=== Supplied records ===
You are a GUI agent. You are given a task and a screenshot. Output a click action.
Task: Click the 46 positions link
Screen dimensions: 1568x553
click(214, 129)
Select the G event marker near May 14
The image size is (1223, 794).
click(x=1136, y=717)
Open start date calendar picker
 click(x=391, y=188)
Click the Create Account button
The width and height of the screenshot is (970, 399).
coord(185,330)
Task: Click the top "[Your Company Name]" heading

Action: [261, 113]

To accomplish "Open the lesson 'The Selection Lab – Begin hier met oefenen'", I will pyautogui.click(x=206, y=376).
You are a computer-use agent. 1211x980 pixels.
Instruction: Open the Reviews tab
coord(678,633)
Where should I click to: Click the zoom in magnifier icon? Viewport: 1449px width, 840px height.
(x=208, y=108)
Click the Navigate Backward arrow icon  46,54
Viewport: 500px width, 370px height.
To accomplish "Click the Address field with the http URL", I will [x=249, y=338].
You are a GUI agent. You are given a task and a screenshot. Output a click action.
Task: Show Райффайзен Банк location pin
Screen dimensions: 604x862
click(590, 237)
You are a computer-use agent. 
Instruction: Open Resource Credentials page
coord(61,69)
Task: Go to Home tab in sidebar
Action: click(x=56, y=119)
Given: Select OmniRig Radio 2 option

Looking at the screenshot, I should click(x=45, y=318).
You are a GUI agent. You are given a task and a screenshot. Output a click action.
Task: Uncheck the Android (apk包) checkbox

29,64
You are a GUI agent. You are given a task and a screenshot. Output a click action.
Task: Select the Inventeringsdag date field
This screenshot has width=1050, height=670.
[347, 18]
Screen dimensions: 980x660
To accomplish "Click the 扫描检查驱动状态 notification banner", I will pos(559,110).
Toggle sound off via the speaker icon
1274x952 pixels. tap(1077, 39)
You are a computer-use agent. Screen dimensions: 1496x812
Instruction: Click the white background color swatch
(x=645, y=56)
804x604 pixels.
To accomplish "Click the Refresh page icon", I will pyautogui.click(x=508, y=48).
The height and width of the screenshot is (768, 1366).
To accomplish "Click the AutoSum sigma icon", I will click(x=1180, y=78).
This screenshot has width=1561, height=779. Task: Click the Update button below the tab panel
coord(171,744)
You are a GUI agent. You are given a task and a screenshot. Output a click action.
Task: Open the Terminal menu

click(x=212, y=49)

=== Exercise aim ===
For this exercise, copy every line of the data that holds "pyautogui".

=== Exercise output ===
To accomplish "Open the lesson 'The Selection Lab – Begin hier met oefenen'", I will pyautogui.click(x=206, y=376).
To accomplish "Click the Refresh page icon", I will pyautogui.click(x=508, y=48).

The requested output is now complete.